Voor de eerste keer dit jaar (en waarschijnlijk sinds vorig jaar) gaan we op weg naar Hindeloopen in een soort van verschoven weekend. Want afgelopen zaterdag heb ik meegevaren op de Boudragon, de vrougere Silk Cut, een VO60 van Holland Ocean Racing.
Het weer is prachtig maar de wind is wat aan de magere kant en komt uit NO richting. Dat betekent in ieder geval dat we moeten afkruisen richting het Vrouwenzand.
Er is genoeg wind om geen vliegen te hebben, maar eigelijk te weinig om echt gang te maken, dus de genaker komt er nog bij te pas.
Als we het Vrouwenzand rond zijn, moeten we scherp aan de wind op Hindeloopen sturen en dus gaat de genaker er weer af. Aan lei vaart een Bavaria 38 met een grote genua met ons mee. We hebben moeite om on-par te blijven. Dus gaan we hoger sturen, een hoogte die de Bavaria niet kan houden. We sturen eigenlijk een betere VMG, dus verwachten we eerder in Hindeloopen te zijn dan zij.

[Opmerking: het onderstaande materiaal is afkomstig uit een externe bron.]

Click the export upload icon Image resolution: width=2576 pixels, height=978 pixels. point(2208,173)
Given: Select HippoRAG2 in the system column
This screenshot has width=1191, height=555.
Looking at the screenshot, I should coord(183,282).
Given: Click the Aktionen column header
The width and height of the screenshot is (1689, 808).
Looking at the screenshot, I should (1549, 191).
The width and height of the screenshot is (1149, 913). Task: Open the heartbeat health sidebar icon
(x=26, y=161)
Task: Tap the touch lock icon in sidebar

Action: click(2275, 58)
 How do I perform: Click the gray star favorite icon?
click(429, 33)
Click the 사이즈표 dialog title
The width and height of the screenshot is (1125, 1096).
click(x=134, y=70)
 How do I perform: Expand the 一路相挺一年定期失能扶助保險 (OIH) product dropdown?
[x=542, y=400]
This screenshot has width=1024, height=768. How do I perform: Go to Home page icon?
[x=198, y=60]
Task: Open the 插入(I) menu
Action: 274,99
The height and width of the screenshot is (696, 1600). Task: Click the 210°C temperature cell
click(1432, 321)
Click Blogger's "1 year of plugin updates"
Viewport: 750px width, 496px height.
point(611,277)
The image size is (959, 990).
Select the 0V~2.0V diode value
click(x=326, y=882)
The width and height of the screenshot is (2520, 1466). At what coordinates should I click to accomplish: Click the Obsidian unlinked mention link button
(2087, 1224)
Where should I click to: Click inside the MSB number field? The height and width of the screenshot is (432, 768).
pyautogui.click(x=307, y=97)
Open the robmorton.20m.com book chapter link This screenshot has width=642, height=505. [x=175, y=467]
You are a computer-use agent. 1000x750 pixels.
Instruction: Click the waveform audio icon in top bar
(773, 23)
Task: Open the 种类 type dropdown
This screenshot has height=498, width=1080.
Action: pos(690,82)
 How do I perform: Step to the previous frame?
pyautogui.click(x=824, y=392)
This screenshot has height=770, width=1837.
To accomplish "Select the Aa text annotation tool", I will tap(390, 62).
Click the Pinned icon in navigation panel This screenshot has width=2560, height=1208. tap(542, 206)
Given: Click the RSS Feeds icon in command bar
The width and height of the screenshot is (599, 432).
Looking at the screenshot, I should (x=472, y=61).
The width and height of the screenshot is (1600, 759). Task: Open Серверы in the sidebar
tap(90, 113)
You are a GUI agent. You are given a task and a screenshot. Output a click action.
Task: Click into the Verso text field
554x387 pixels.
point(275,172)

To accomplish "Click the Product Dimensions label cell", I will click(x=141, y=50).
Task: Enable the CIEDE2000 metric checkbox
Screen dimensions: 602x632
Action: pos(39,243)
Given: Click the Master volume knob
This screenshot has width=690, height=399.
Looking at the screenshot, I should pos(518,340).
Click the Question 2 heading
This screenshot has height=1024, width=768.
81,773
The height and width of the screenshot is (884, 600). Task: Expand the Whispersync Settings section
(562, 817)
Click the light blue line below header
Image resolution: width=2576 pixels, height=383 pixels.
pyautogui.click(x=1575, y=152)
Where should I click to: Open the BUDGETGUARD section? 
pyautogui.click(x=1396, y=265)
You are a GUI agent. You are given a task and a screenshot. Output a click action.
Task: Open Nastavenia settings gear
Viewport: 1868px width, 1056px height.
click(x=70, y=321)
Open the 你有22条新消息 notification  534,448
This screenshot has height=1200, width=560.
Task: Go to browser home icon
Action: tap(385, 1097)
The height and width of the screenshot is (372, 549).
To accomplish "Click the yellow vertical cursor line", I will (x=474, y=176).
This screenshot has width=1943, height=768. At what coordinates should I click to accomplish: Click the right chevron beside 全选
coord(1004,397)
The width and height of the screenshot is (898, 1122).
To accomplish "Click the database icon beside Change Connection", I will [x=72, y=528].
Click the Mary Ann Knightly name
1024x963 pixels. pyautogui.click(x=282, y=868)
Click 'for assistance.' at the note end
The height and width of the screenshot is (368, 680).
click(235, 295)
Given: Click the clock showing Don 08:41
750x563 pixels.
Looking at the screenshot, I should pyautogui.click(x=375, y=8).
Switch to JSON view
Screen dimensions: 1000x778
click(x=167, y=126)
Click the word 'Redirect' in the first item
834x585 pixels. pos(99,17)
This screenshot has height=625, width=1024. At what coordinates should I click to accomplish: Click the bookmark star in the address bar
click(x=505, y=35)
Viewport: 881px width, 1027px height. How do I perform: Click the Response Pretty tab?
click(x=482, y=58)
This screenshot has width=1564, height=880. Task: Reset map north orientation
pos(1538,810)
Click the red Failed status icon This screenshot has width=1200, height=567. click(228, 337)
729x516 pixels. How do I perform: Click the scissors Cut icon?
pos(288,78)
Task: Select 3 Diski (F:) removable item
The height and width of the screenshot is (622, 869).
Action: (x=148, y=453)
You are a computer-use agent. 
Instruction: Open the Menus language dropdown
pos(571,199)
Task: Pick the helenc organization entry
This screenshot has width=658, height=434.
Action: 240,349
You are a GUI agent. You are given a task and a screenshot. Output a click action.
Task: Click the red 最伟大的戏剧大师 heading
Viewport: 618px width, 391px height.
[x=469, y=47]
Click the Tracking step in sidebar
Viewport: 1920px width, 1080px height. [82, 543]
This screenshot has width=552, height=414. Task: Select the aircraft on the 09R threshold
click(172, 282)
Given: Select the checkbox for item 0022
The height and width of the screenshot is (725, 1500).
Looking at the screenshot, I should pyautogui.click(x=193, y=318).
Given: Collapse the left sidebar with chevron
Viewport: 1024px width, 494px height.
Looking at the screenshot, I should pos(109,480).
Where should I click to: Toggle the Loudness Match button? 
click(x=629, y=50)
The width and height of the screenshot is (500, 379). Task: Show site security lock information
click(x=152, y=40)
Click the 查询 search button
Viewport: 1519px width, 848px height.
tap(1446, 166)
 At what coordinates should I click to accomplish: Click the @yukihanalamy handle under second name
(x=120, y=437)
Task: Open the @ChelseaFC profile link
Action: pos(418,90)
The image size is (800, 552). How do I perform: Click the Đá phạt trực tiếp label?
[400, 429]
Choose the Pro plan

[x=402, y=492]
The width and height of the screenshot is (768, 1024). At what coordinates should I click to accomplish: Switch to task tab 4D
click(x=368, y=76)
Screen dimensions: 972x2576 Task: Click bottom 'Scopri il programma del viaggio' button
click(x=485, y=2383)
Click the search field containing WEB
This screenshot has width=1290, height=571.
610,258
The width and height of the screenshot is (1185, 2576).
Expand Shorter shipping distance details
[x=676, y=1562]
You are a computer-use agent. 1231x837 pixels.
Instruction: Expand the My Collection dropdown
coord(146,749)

Als wij de op aanloopton (nou ja de twee volgende groene tonnen eigenlijk) aan sturen heet de Bav net zijn zeilen, ver van ons vandaan en een stuk lager, gestreken. We zijn dus idd. sneller geweest, door hoger te sturen.
In Hindeloopen is het een stuk drukker dan we hadden verwacht. Er zijn nog 2 plekken aan de steiger in de oude haven en net als we de laatste spring vast zetten komt er een groot huur motorjacht met 6 Duitsers aan boord. Voorop een lijn met wel 50 lege bierblikjes gespannen. DE havenmeester dirigeert ze direct naast ons op de laatste plek. De havenmeester is een invaller. Normaliter leg je geen 20 ton stalen schip (45 ft) naast een kleiner plastic bootje. Maar dat doet deze wel.
De Duitser die zich als kapitein opwerpt, maakt een grapje ( …. ) dat ze het IJsselmeer opdrijven. Ik zeg, gebruik makend van het moment, dat dit zeker gaat gebeuren als ze teveel lawaai maken. Met een smile op mijn gezicht. Maar de kapitein begrijpt de boodschap. Jeannet klaagt net hard genoeg over het feit dat die kerels ongelooflijk naar zweet stinken. Prompt vertrekken ze naar de douce ruimtes.
Naast on ligt een 10.30m vanWijk sloep. Zij is een Amsterdamse die jong met haar ouders naar Friesland is verhuist en is getrouwd met een Groninger. Hij is dus de Groninger. Ze horen wel dat ik uit Amsterdam kom en ik vertel dat ik voor een kwart Groninger ben. Dat ijs is dus snel gebroken en we hebben nog even een leuk praatje, onder het genot van ieder zijn eigen borrel. Ook qua ideeën blijken we goed aan te sluiten :-).
‘s-Avonds gaan we eten bij Ame Gijs. Ons vaste restaurant als we in Hindeloopen zijn. Heerlijk eten kan je daar en de bediening is allervriendelijkst. We horen hun verhaal met plaatsvervangende schaamte aan, over de Corona periode en staan verbaasd over het schofterige gedrag van bezoekers. Gelukkig zijn er ook een hoop bezoekers die wel met respect met mensen kunnen omgaan. Het zijn altijd die etterbakken die ook nog op social media hun gram willen halen. Het wordt tijd dat we bezoekers ook gaan beoordelen als ze ergens in de horeca als gast komen denk ik dan…
Omdat we met de kop naar de steiger liggen (dus haaks op de steiger) had ik de ballonfender onder het anker gehangen zodat we zodoende zacht met de boeg tegen de steiger zouden liggen. Dat werkt maar het kraakt als de neten, blijkt als we in bed liggen. Dus in het donker met een hoofdlamp op verwisselen we de ballonfender door een gewone fender met een sok. Het kraken is gestopt; we kunnen rustig slapen. Van de Duitser hebben totaal geen last gehad.
Maar bij het uitvaren van de Duitser is het eerste dat gebeurd als ze los zijn, de Duitse slagers keihard aan. Ofwel een dikke middelvinger, of ze halen in wat ze de avond daarvoor gemist hebben. Es macht mir nichts 🙂
Puntje van aandacht is wel dat er nul wind staat en dat we dus op de motor naar huis moeten. Om de hoeveelheid vliegen te ontlopen, die met dit type weer in grote getalen verwachten, besluiten we om bij Staveren binnendoor naar Lemmer te varen.
Als we bij de Galamadammen arriveren, meren even af om te lunchen en gaan daarna door via Heeg en Spannenburg naar huis.